= Ghost Parking Lot =

1978 public artwork of asphalt-covered cars in Hamden, Connecticut

Ghost Parking Lot was a 1978 site-specific public artwork by the New York–based architecture and environmental art group SITE, installed at the Hamden Plaza shopping center in Hamden, Connecticut, United States. The work consisted of twenty decommissioned automobiles arranged as if parked and then coated with layers of asphalt, creating the appearance of vehicles emerging from—or sinking into—the pavement. It stood along Dixwell Avenue until its demolition in 2003 after years of weathering and deferred maintenance.

== History ==
Commissioned by shopping center developer and collector David Bermant, the project was conceived by SITE founder James Wines and directed with architect Emilio Sousa. The unused portion of the plaza’s lot served as the setting for the piece, which employed donated cars from the 1950s through early 1970s. The installation drew significant attention upon construction and became a widely recognized local landmark.

By the late 1990s and early 2000s, the asphalt coating had deteriorated, exposing rusted bodywork. With restoration funding unavailable, the owner removed the artwork in 2003. A plaque within Hamden Plaza later commemorated the work’s history.

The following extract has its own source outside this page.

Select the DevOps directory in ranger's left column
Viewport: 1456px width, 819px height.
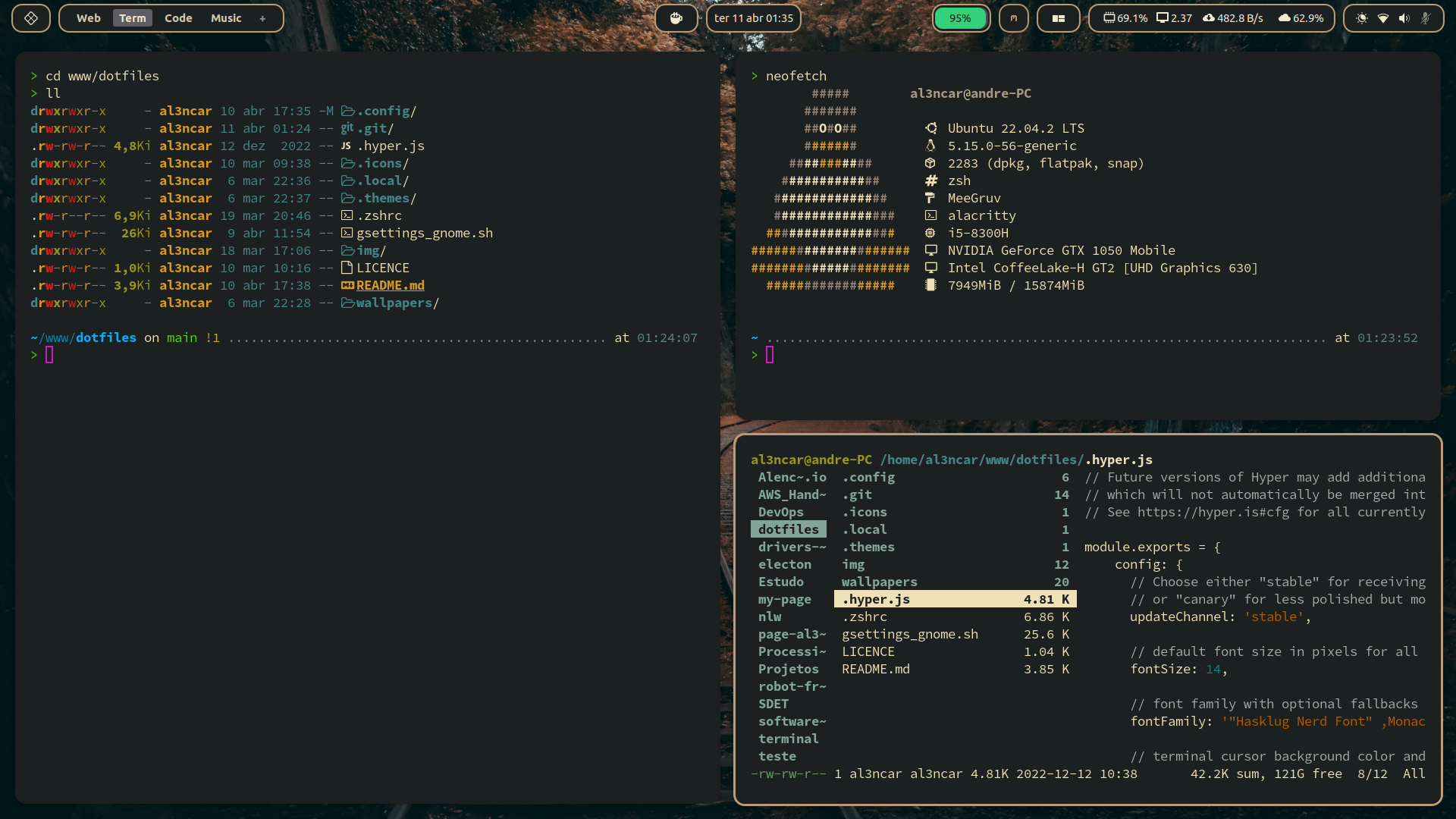point(780,512)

== Concept and description ==
Ghost Parking Lot juxtaposed two commonplace elements of American suburbia — cars and asphalt — to comment on consumer culture, mobility, and the landscape of shopping centers. The arrangement preserved the recognizable silhouettes and parking geometry while transforming them into sculptural mounds through the application of asphalt.

== Legacy ==
Architecture and art publications have discussed the work as an early realized example of SITE’s environmental art practice, anticipating later projects that blended commercial spaces with conceptual interventions. Local retrospectives have revisited the artwork’s impact and its contested reception as either eyesore or masterpiece.